Non, il n’y absolument aucune recherche de « futur » ici. L’ouverture de l’habitat domestique aux vues, au ciel, aux paysages date de la modernité, c’est-à-dire d’un siècle au moins. L’architecture dite Moderne à laquelle a succédé vers 1976 l’architecture Post-moderne, nous a légué ces normes de confort en même temps qu’évoluaient les techniques constructives et aussi les modes de vie. Faute de mieux, on parle « d’architecture contemporaine » pour évoquer le meilleur de ce qui se réalise avec une vision actuelle, du XXIème siècle, sans nostalgie poussive de l’ancien, du révolu, de la naphtaline. Offrir de l’espace, si possible généreux, est quand même le minimum à espérer de l’architecture, c’est quasi sa raison d’être, sinon vous n’avez que de la construction. La nuance reste délicate à faire comprendre et demande j’en conviens, quelque culture. Ici, le maître d’ouvrage l’avait déjà, il a opté pour l’audace, la prise de risque et en cela, moi-même et Christophe Hebert, alors architecte chef de projet à mon agence, nous étions parfaitement accordés. D’où ce Mineral Lodge.
L’architecture contemporaine se fait relativement rare dans les Alpes françaises, comment le projet a-t-il été accueilli par la commune, et ses habitants ?

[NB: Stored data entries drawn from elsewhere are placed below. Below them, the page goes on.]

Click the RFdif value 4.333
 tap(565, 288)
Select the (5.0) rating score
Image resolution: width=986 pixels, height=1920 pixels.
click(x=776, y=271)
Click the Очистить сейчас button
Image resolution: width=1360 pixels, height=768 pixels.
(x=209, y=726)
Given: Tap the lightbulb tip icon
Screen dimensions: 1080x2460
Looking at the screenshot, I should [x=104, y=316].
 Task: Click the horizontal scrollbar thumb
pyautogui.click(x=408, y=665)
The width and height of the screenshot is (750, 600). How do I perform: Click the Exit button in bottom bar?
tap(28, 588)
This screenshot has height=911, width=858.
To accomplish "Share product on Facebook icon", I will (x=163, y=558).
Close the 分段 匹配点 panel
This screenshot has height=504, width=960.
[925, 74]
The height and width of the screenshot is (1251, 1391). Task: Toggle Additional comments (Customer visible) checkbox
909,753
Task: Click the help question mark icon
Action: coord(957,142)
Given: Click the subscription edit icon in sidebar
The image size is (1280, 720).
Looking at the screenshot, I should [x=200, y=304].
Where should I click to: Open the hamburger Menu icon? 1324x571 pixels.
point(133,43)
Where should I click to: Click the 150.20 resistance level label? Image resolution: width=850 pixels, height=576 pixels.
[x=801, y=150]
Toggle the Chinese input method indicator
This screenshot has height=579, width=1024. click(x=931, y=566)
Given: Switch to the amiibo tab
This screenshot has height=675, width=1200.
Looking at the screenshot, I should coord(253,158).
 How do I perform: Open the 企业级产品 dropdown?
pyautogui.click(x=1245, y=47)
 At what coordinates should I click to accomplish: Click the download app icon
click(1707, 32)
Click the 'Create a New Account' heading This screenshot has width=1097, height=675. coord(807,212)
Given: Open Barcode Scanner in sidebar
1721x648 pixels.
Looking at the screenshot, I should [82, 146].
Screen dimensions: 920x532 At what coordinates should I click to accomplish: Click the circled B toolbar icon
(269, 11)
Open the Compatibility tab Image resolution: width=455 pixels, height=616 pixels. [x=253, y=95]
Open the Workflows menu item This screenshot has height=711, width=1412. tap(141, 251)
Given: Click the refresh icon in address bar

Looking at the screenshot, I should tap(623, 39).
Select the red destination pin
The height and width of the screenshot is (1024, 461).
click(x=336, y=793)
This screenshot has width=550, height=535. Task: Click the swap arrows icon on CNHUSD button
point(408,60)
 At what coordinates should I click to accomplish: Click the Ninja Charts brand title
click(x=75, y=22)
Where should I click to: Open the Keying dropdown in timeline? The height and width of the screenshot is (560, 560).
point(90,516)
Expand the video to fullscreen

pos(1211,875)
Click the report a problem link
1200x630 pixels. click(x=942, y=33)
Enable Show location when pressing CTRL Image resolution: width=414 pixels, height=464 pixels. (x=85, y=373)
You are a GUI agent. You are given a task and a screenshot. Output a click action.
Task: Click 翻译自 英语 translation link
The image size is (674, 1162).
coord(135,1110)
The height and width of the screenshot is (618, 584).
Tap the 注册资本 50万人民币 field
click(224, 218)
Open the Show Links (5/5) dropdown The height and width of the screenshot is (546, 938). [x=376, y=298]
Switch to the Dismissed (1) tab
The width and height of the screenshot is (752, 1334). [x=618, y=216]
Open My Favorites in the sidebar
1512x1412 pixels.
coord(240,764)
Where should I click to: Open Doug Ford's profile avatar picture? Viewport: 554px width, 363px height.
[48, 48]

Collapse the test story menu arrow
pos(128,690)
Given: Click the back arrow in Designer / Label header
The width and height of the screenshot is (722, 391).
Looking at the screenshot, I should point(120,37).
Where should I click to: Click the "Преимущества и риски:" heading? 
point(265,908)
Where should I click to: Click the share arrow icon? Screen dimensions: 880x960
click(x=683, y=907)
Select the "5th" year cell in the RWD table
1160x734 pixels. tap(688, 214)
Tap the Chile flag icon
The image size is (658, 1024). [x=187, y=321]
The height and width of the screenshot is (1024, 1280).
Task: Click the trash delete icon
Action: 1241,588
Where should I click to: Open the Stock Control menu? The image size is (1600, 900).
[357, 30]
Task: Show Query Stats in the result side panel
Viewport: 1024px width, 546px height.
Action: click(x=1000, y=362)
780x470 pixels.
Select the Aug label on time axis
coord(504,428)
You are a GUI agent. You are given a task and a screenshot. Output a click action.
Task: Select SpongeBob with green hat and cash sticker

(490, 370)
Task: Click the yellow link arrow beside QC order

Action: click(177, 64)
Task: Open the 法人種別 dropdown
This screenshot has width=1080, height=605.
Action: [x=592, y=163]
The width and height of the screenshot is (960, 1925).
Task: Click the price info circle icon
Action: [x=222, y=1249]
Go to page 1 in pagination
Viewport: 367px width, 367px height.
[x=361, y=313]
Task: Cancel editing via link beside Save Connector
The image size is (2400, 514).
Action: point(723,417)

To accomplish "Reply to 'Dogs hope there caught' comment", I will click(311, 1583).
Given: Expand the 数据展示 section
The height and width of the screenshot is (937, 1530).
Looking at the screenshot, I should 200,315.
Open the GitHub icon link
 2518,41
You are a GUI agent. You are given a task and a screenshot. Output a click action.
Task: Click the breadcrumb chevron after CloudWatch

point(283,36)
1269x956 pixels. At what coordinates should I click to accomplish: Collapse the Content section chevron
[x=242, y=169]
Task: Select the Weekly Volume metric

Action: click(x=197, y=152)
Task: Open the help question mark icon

Si je vous dis que le maître d’ouvrage est devenu peu après cette réalisation le maire du village vous avez une partie de la réponse. Au départ des interrogations ont sans doute été formulées. L’appui, à l’époque du projet, de l’ABF architecte-conseil des villages concernés a été vraiment décisif. C’est par lui que j’ai entendu pour la première fois le terme de « courchevelite » cette maladie des faux vieux chalets en toc et coûteux qui ravagent les paysages alpins français alors que de l’autre côté de la frontière les maîtres d’ouvrage privés produisent, avec des architectes éclairés, d’excellentes réalisations contemporaines. La France a hélas l’architecture qu’elle mérite; la faiblesse de l’enseignement de l’architecture ici y est pour quelque chose, j’ai eu l’occasion de l’éprouver en interne; ceci est une toute autre histoire… ou la même.